How did Anthropic’s Claude Code leak spread?
Claude Code source leak triggers takedown requests and accidental GitHub fallout
Anthropic’s Claude Code AI coding tool was exposed when its source code briefly appeared online following what Anthropic described as human error. The immediate issue wasn’t just the leak itself—it was the speed and scale of downstream copying, which drove Anthropic to pursue containment actions.
According to the provided stories, Anthropic issued copyright takedown requests aimed at removing copies of the leaked Claude Code instructions. That response appears to have worked only partially: in one case described in the pool, a GitHub cleanup effort intended to target leaked code also resulted in the removal of many legitimate GitHub forks. The story frames this as an unintended consequence of the takedown process rather than a targeted “kill switch” for specific repositories.

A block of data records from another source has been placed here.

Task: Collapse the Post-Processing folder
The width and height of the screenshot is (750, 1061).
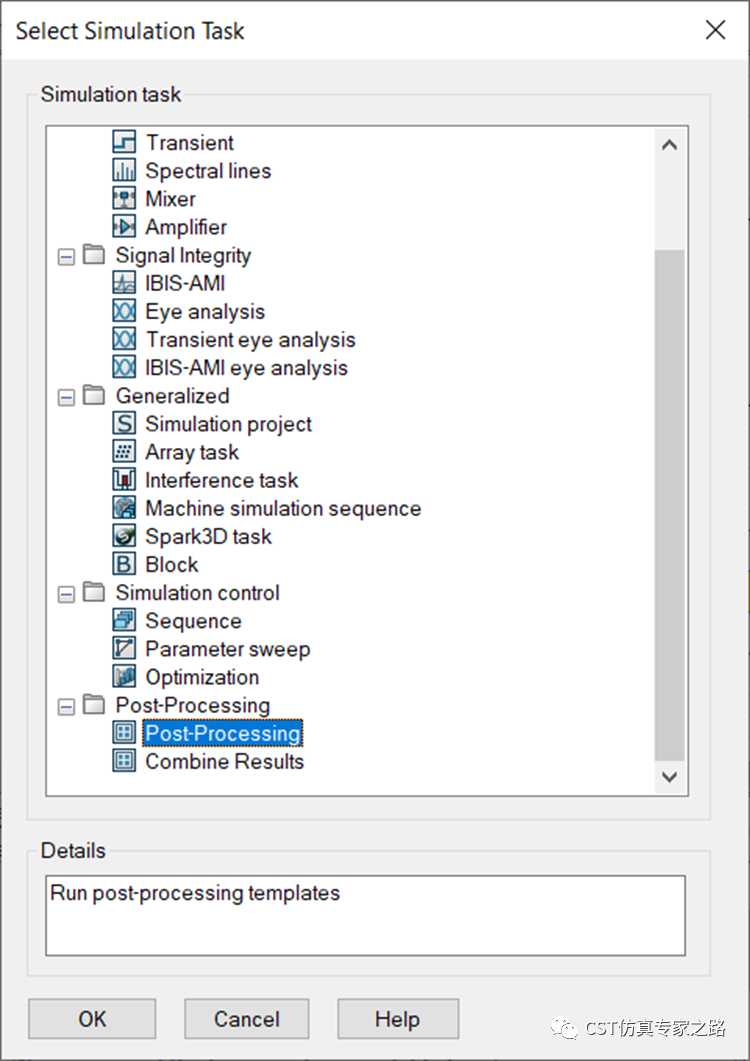Action: pyautogui.click(x=66, y=707)
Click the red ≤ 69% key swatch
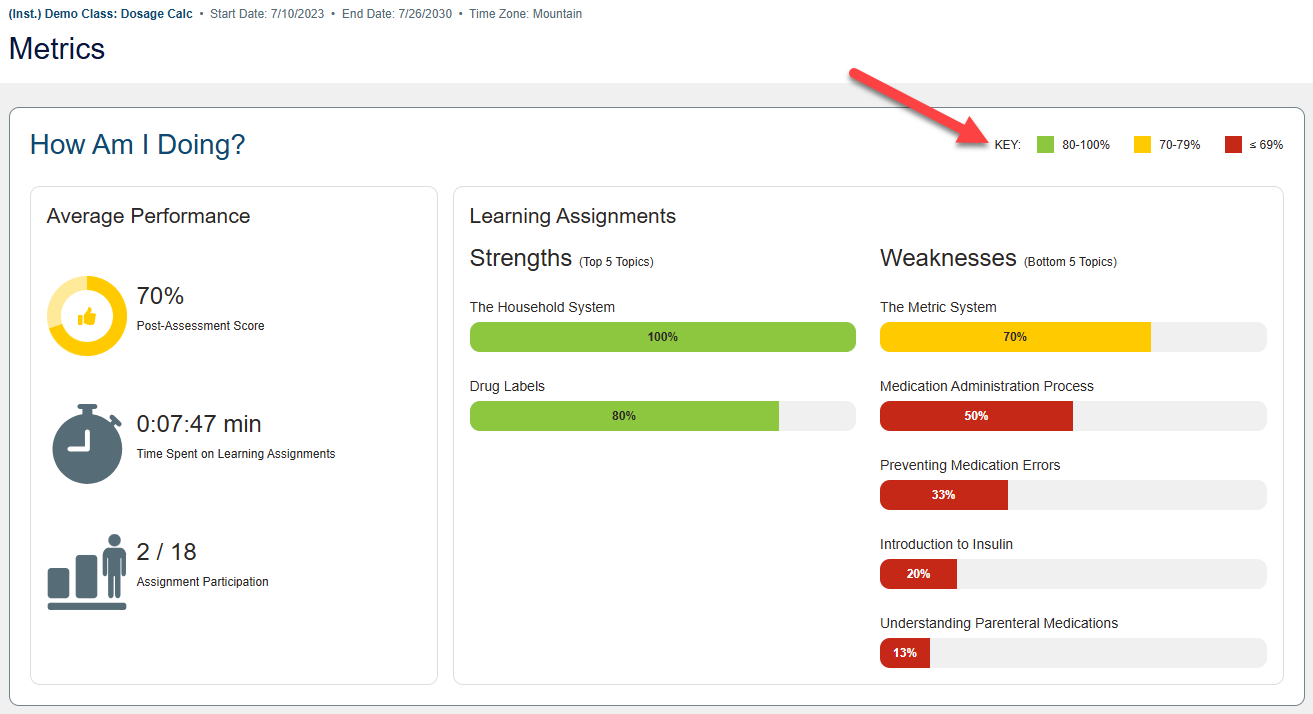Viewport: 1313px width, 714px height. 1233,145
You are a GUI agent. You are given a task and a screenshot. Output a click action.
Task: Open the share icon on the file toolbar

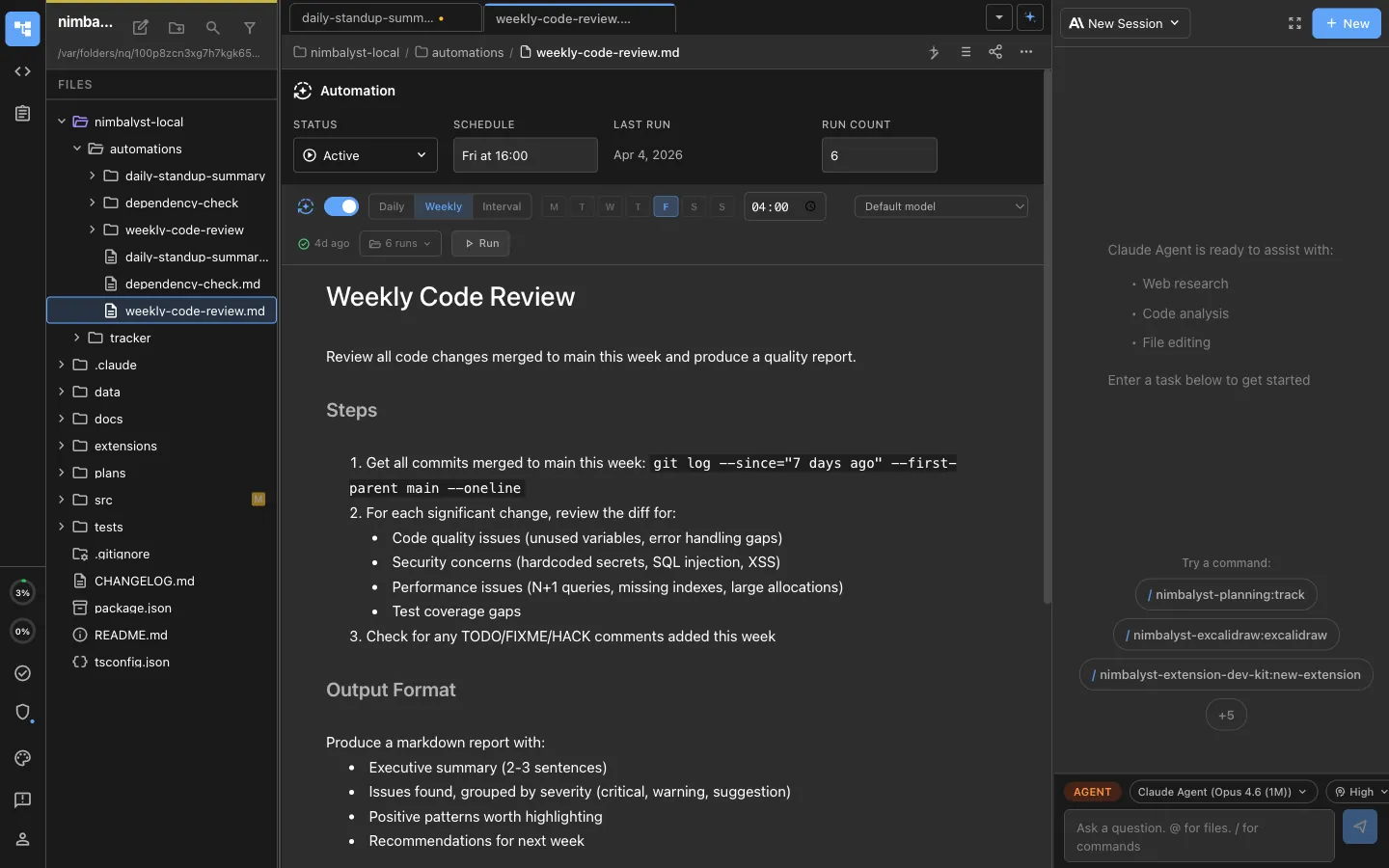[x=996, y=53]
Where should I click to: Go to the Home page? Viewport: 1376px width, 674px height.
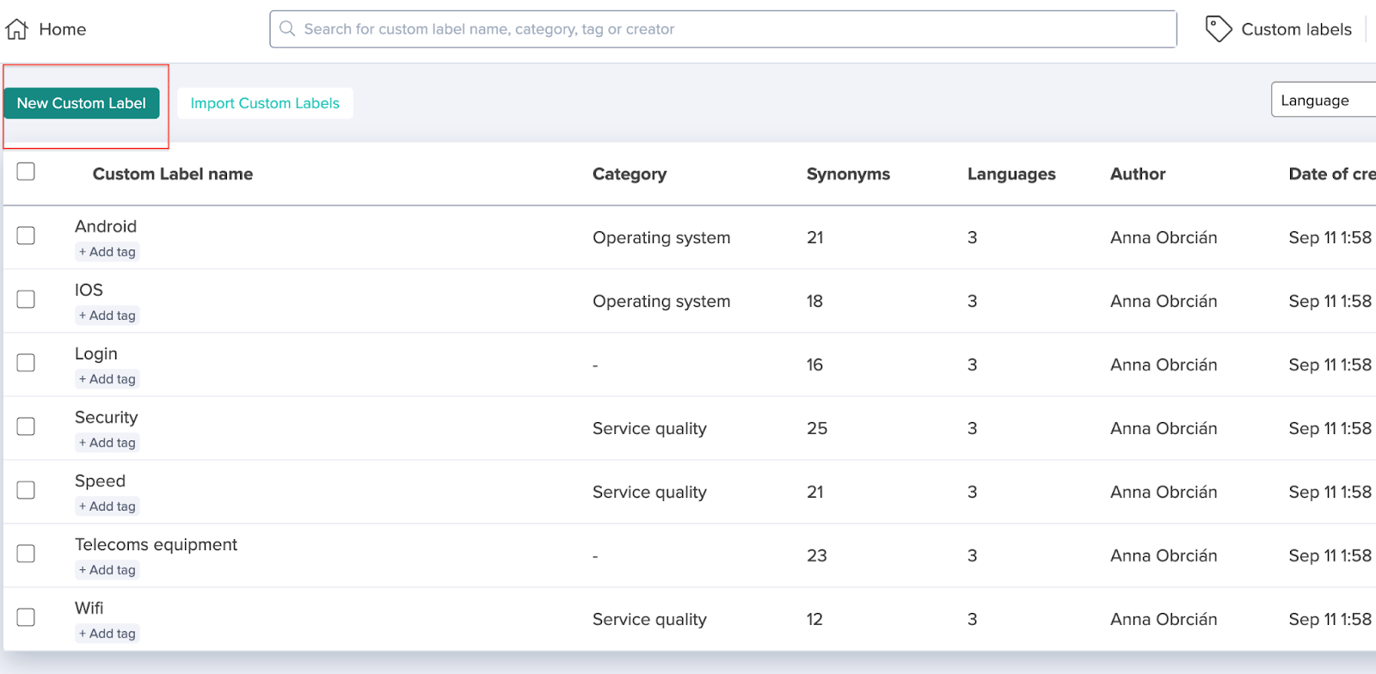[62, 29]
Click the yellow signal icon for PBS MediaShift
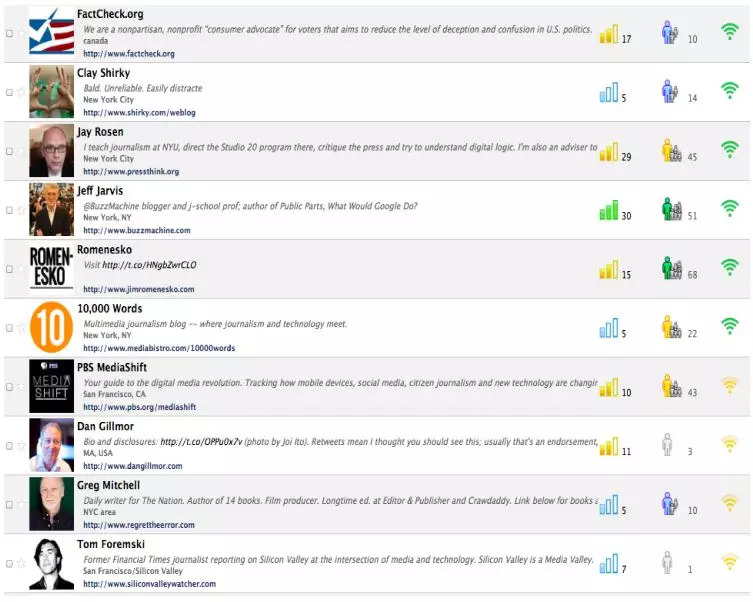Screen dimensions: 753x602 click(730, 386)
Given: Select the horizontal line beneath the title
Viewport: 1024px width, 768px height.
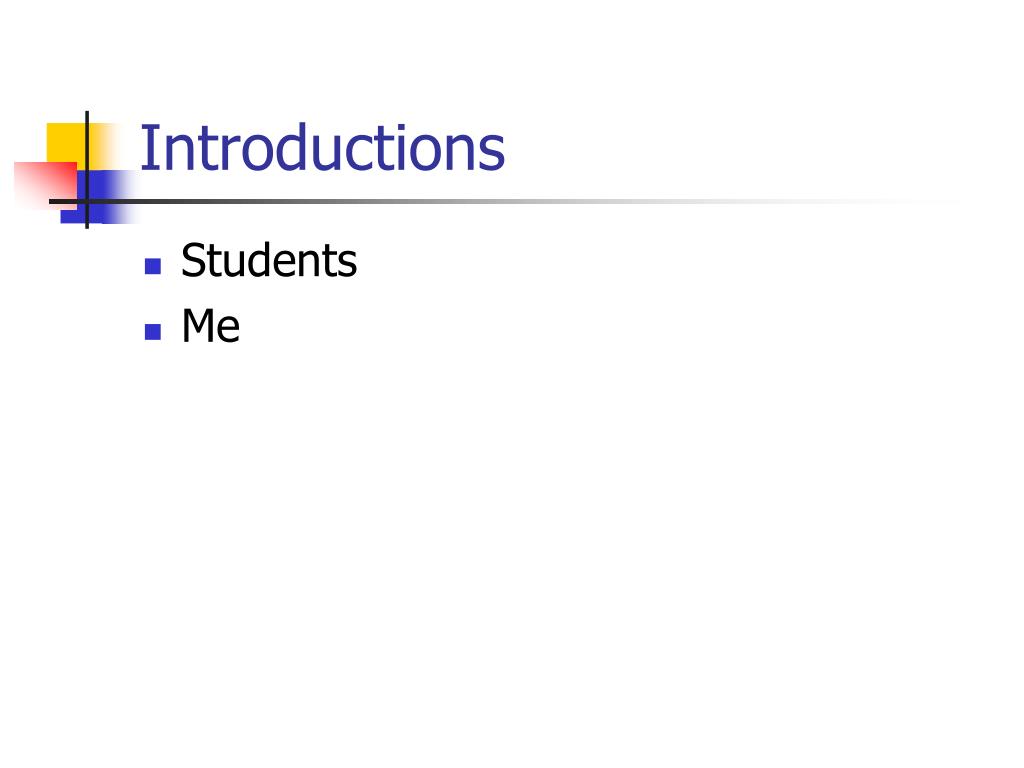Looking at the screenshot, I should coord(496,201).
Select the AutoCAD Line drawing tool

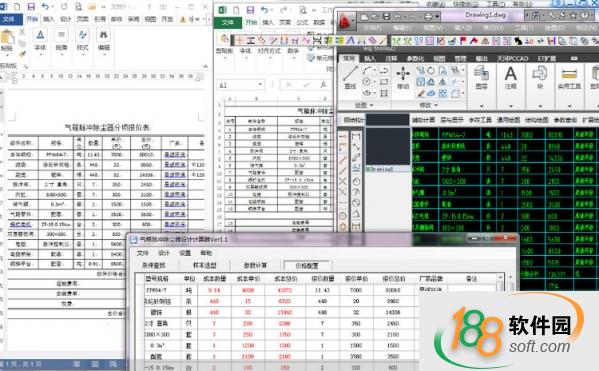350,78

So the sequence looks like this:
1) Source code for Claude Code was accidentally exposed. 2) Others copied or forked it quickly. 3) Anthropic used copyright takedown requests to try to remove copies. 4) The takedowns accidentally caught legitimate forks, showing how broad automated enforcement can be.
This matters for the enterprise AI and open-development community because AI coding tools sit at the intersection of proprietary products and developer ecosystems where forks are common and often harmless. When enforcement actions are fast and wide-ranging, they can create collateral damage that affects legitimate maintenance, auditing, and interoperability efforts.
For teams using agentic coding tools, the incident also reinforces an operational reality: source-map artifacts and other bundles can expose more than intended during releases, especially when build tooling or packaging mistakes occur.
The pool also notes that details about Anthropic’s internal “Kairos” updates emerged from the leaked code, adding another layer of significance beyond mere security exposure.